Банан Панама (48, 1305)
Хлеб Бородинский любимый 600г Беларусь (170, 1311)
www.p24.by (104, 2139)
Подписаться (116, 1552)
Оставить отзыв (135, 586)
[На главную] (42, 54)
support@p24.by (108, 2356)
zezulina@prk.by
• • • • •
[Problem]
Only the final stretch of the entries above is needed: print exactly the lines from the line containing "Оставить отзыв (135, 586)" through the last one.

[Response to the exercise]
Оставить отзыв (135, 586)
[На главную] (42, 54)
support@p24.by (108, 2356)
zezulina@prk.by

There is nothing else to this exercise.